ラララ吉祥寺
孤独からの解放

「それにしても、速攻今日から入居なんて、驚きました」

そんなのあたしくらいかと思いましたよ、と言った芽衣さんは、その実、大して驚いてはいないようだ。

「実は、昨日の夜、既に下見は済ましてましてたんです」

確か、メールが来たのが八時過ぎだったと思う。

「ええぇ~、あの後見に来てたんですか?!」

あ、やだ、興奮してお汁が飛んじゃったかも。

慌てて鍋の周りのお膳を台拭きで撫でて綺麗に拭った。

「わざわざ、っていう訳じゃありませんよ。たまたま仕事帰りに傍を通っただけですけどね。

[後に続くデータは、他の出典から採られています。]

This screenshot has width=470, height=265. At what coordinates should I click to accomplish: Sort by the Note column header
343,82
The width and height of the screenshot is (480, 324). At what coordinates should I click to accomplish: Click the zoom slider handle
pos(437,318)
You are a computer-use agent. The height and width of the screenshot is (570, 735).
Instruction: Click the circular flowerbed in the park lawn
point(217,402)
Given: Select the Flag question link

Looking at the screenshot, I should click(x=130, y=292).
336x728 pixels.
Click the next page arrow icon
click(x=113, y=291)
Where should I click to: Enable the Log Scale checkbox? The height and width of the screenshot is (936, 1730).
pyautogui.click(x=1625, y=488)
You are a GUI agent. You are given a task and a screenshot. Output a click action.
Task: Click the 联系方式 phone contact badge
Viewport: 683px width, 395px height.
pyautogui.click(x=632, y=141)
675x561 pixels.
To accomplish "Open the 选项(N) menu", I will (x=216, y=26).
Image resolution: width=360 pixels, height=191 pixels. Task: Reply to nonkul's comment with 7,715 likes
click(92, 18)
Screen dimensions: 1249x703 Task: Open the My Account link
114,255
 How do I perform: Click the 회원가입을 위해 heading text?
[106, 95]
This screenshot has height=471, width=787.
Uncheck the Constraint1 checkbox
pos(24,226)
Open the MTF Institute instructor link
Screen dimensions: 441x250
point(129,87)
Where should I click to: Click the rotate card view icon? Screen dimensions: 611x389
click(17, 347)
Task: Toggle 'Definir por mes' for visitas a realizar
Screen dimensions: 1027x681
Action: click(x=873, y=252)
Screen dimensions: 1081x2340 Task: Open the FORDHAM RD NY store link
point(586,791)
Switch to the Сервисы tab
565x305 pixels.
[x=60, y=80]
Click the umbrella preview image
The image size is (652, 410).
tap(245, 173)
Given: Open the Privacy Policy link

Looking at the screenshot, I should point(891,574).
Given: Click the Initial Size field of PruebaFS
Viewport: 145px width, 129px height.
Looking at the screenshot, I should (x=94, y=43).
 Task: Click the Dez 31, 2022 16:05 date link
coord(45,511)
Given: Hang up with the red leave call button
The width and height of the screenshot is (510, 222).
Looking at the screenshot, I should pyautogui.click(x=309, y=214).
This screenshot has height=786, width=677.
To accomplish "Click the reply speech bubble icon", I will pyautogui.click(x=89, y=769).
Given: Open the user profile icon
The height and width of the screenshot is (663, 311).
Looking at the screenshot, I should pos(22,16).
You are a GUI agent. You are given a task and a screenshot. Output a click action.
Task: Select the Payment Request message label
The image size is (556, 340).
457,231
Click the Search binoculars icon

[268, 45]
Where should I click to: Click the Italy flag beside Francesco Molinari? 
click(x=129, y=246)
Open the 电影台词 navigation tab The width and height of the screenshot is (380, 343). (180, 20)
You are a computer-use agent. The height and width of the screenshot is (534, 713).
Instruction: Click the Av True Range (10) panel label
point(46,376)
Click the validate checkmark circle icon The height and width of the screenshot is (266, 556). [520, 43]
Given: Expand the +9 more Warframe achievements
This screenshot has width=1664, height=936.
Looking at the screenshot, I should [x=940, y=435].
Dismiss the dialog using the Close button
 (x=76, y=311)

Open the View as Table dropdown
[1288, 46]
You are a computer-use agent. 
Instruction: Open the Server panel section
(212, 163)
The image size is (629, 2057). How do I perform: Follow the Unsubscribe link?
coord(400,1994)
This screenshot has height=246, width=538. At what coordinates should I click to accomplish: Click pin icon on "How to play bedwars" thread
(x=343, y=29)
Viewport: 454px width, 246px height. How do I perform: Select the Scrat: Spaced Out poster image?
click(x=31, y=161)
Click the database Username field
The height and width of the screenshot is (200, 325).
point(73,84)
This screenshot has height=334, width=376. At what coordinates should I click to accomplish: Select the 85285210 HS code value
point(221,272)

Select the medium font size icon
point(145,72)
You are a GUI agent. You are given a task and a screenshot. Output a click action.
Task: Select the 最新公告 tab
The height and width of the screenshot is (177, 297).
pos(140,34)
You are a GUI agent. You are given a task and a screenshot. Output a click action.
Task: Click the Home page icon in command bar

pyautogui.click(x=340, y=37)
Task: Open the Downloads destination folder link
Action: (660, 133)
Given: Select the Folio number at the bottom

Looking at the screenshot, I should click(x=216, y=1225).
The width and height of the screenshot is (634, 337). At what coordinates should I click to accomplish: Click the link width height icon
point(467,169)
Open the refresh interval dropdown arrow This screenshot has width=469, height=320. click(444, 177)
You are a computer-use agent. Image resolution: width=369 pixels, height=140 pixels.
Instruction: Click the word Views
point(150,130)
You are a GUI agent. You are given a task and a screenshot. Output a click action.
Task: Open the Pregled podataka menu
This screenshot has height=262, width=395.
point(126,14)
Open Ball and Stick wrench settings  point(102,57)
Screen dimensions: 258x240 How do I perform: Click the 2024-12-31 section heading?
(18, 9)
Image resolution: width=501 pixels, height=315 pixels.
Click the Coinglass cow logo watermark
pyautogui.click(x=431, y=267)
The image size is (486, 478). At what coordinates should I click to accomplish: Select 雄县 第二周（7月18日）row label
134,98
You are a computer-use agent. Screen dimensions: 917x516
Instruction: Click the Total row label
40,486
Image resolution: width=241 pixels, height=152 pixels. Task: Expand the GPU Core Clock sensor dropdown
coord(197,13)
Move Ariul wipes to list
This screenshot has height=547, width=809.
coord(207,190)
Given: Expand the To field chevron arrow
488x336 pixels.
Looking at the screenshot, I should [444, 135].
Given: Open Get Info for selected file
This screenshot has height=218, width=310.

場所も佇まいも、ひと目で気に入ったって言うのが本当です」

「お店、西荻なんでしょ? まぁ、そういうことも有りじゃないですか」

「女性と同居するとは予想外の展開でしたけど……」

でも案外違和感ないです、なんて木島龍之介は取り皿にポン酢を足した。

「それにしても、この肉団子鍋、美味しいですねぇ」

「でしょ! 豚挽きにレンコンの擂ったのと微塵切りにしたのを混ぜるんです。

ビタミンB+C。お肌と美容に良いんですよ」

木島さんは男だからあんまり関係ないかもですけど、と鍋自慢をする芽衣さん。


同居初日から、何故か鍋を囲んでいるわたし達。